[SOURCE PASSAGE]
┌──

The Court observed that The words of Section 4(1) of the Probation of Offenders Act are wide and would evidently include offences under the customs Act and the Gold Control Rules. The Probation of Offenders Act is a reformative measure, and its object is to reclaim amateur Offenders who, if spared the indignity of incarceration, can be usefully rehabilitated in society”

In the case of Jugal Kishore Prasad Vs. State of Bihar[3] the Court observed that the object of the Act is to prevent youngsters from developing a criminal nature because their association with known criminals in jails. The Court opined that the modern criminal jurisprudence relies upon the reformation of criminals rather than the retributive justice.

First Offenders

Volume III Chapter 21 of the Delhi High Court Rules deals with the legal treatment of first time offenders. It says that persons with no previous conviction history may be released on probation of good conduct by the Magistrates after taking in to consideration of his age, character, nature of the offence etc.

The Court must ensure that the offender or his surety has a fixed place of abode. However, this shall not be applied to the offences under the Excise Act or Opium Act.

Juvenile Justice (Care and Protection of Children) Act, 2015

Juvenile Offenders or children in conflict with law cannot be tried along with adults. This is against the right to have a good childhood and decent upbringing. Children are presumed to be innocent. And they deserve a better treatment from the State as well as society. Even though people have been regularly misusing the provisions of this law, it is still relevant and necessary.

The Act deals with:

  • Apprehension, detention, prosecution, penalty or imprisonment, rehabilitation and social re-integration of children in conflict with law,
  • Procedures, decisions or orders relating to rehabilitation, adoption, re-integration, and restoration of children in need of care and protection.

Section 2(13) of the Act defines the “child in conflict with law”. A child in conflict with law is a person who is alleged or found to have committed an offence but has not completed eighteen years of age on the date of commission of offence.

As per Section 10 of the Act, when a child in conflict with law is apprehended by police, such juvenile must be placed under the charge of special juvenile police unit or child welfare police officer. Such a child must not be placed in a lockup or jail under any circumstances.

Further, the apprehended juvenile must be produced before the concerned Juvenile Justice Board within 24 years.

As per Section 4(1) of the Act, there must be a Juvenile Justice Board in every district. And the Board shall consist of three members in which, one of the members will be the Principal Magistrate (either Metropolitan Magistrate or Judicial Magistrate of First Class) and two social workers (one of such member shall be a woman).

└──

[WHAT TO WORK ON]
**A)** In the passage on probation and juvenile offenders, how many members make up a Juvenile Justice Board?
**B)** Write out the passage on probation and juvenile offenders word for word, starting with "First Offenders" and going on through "the offence etc.".

(Raw records)
┌──

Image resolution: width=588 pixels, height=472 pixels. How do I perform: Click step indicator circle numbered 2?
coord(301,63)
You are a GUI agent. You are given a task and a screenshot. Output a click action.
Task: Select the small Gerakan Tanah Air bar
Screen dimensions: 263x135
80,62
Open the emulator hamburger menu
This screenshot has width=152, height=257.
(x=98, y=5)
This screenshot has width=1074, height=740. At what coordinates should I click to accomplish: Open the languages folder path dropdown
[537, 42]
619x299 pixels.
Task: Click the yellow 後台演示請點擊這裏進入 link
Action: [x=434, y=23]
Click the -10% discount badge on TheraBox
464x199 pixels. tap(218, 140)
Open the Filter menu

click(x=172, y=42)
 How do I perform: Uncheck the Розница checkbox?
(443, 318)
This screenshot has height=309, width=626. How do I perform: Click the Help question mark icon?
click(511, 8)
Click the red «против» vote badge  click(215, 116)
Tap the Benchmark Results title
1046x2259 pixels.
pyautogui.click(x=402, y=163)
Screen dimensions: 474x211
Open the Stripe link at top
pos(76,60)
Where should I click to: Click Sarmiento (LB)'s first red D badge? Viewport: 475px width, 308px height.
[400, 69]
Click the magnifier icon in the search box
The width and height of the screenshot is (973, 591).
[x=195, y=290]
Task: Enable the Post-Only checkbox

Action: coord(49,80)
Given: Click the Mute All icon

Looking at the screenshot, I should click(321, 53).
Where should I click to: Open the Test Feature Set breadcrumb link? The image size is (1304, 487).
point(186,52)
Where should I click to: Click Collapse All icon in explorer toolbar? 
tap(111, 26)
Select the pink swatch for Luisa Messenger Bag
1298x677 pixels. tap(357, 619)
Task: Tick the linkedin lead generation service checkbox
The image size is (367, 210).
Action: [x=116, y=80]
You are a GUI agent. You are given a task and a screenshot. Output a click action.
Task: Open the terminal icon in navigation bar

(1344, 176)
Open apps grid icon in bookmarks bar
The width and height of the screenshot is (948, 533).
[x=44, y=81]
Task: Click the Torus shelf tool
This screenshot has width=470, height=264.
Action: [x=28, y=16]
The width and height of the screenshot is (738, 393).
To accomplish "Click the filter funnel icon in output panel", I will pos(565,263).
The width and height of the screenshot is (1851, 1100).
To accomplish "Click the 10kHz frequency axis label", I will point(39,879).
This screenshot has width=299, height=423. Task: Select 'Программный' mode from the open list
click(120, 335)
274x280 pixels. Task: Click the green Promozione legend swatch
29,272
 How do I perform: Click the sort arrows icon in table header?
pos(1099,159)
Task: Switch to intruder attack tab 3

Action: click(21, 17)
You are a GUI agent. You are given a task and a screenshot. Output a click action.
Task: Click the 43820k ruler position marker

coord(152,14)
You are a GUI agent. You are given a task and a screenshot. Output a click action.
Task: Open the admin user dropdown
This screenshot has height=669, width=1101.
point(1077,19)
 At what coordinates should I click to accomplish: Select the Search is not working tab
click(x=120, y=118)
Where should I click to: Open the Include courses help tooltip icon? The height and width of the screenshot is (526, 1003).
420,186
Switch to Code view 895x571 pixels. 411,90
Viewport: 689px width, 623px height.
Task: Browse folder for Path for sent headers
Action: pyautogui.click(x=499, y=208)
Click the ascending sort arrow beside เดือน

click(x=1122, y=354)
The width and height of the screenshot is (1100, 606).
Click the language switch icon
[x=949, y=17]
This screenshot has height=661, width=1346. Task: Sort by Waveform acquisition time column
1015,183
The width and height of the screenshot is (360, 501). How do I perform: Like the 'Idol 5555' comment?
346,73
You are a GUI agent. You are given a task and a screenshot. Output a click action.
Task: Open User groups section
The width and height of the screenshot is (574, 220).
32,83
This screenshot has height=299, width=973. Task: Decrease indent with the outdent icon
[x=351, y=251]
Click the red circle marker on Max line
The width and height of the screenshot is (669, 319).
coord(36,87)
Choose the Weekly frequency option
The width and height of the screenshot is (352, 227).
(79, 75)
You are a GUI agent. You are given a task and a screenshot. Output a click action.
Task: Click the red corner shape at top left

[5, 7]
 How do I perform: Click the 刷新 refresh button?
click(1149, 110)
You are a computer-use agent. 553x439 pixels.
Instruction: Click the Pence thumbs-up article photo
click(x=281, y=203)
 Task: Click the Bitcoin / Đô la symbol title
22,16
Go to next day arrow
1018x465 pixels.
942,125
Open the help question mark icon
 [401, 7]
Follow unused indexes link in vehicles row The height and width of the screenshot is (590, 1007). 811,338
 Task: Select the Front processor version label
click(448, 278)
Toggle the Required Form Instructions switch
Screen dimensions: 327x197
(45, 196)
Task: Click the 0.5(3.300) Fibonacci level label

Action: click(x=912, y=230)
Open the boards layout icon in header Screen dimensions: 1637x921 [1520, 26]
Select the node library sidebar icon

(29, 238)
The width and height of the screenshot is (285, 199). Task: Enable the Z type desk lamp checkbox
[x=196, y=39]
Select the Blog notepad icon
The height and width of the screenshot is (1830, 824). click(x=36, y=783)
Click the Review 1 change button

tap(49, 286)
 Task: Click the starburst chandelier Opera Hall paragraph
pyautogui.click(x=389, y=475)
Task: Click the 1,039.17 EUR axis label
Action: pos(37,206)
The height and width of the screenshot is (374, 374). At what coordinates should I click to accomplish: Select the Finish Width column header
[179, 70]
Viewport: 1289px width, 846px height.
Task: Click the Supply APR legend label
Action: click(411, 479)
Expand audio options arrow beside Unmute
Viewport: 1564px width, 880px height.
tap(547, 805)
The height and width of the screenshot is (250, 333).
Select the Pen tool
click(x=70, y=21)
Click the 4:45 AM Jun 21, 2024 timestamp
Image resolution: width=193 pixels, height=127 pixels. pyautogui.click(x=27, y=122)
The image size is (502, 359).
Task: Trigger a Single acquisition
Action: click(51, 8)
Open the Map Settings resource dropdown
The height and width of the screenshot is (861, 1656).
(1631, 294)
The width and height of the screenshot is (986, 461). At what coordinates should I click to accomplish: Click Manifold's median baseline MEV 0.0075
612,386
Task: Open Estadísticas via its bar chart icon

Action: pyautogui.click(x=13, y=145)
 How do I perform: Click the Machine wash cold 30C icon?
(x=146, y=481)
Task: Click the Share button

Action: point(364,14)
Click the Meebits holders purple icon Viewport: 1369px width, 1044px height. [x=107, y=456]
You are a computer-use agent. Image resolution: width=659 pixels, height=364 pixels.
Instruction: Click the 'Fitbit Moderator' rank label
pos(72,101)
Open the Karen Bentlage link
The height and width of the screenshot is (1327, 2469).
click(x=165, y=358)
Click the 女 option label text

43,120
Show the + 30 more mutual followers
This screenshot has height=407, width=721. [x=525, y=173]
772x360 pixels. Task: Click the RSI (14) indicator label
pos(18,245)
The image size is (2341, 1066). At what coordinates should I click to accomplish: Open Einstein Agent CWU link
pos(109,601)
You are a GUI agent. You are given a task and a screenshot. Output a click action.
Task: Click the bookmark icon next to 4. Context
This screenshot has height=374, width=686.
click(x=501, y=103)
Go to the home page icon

└──

[TASK-BY-TASK ANSWERS]
**A)** Three: a Principal Magistrate and two social workers, one of whom must be a woman.

**B)**
First Offenders

Volume III Chapter 21 of the Delhi High Court Rules deals with the legal treatment of first time offenders. It says that persons with no previous conviction history may be released on probation of good conduct by the Magistrates after taking in to consideration of his age, character, nature of the offence etc.